U.S. Stock ETFs Brush Off Omicron Concerns | ETF Trends

U.S. markets and stock exchange traded funds gained for the third consecutive session on Thursday after data on COVID-19 infections revealed that the Omicron variant was less severe than feared.

On Thursday, the Invesco S&P 500 Equal Weight ETF (RSP), which follows the S&P 500 Equal Weight Index (EWI), rose 0.7%. Meanwhile, the S&P 500 was up 0.7%, the Dow Jones Industrial Average was 0.6% higher, and the Nasdaq Composite gained 1.0%.

United Kingdom healthcare data revealed that the Omicron variant may cause proportionally fewer hospital cases than the Delta variant, but public health experts still cautioned that the fight against the coronavirus pandemic is far from over, especially as revelers gather for the December festivities, Reuters reports.

Meanwhile, the U.S. Food and Drug Administration authorized the emergency use of Merck & Co’s antiviral COVID-19 pill after providing a green light to a similar treatment offered by Pfizer Inc. a day earlier.

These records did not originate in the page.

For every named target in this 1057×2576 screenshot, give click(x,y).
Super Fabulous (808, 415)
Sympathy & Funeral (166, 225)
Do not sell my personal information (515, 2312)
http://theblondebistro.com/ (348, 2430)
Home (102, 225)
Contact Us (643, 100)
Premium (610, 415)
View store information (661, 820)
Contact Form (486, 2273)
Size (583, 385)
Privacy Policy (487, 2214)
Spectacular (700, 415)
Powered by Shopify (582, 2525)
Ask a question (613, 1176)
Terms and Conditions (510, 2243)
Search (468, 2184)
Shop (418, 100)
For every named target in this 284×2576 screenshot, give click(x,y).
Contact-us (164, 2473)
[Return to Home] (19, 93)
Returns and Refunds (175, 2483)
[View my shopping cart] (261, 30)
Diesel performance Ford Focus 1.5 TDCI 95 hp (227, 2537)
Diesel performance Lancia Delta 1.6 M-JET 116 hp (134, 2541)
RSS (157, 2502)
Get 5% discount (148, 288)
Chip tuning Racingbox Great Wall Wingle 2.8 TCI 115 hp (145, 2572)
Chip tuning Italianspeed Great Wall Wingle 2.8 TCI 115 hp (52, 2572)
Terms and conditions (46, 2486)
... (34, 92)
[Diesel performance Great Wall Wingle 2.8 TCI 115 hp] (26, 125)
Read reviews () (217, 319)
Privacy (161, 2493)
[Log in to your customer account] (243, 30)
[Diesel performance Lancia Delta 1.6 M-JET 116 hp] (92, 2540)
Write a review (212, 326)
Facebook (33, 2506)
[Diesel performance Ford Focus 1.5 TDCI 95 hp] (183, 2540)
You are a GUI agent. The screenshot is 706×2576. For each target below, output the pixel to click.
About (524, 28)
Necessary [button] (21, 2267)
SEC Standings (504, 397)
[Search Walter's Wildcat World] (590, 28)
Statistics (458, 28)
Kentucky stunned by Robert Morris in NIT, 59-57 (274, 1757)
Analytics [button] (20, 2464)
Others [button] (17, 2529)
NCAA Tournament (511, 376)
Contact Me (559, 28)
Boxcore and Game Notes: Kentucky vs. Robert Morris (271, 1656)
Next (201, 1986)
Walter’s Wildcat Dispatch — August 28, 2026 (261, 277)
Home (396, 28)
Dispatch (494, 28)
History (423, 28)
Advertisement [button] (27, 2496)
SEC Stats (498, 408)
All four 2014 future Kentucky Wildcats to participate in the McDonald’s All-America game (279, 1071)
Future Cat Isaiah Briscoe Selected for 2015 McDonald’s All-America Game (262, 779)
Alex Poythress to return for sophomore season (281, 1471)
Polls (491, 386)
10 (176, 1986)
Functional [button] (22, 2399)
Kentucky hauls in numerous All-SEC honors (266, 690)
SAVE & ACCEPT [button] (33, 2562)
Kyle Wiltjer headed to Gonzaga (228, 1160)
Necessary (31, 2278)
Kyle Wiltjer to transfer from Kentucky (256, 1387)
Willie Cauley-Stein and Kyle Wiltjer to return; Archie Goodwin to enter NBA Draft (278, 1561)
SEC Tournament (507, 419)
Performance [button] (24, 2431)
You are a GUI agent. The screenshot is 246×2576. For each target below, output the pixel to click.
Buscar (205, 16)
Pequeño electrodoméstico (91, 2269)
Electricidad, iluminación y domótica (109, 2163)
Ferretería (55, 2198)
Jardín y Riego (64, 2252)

“Last holiday season, there was an equal spike in cases, but now we have so many more weapons in our arsenal to fight COVID-19 and that is a very different outlook,” Christopher Grisanti, chief equity strategist at MAI Capital Management, told Reuters. “The Merck approval is a good example of that.”

Further adding to the risk-on mood, data from the Commerce Department revealed that ​​U.S. consumer spending for November was up 0.6% from the prior month, the Wall Street Journal reports.

The U.S. personal-consumption expenditures price index, excluding food and energy, for November, which is a gauge of inflation, was 4.7% higher year-over-year. Inflation has been a key focus with the Federal Reserve indicating that it will begin rolling back pandemic-era supportive policies.

“Inflation is center stage for a lot of people,” Andrew Cole, head of multiasset in London at Pictet Asset Management, told the WSJ. “Inflation is widely expected to peak, if not in the first quarter, the first half of next year. You might have to wait until the second half of next year for central banks to relax.”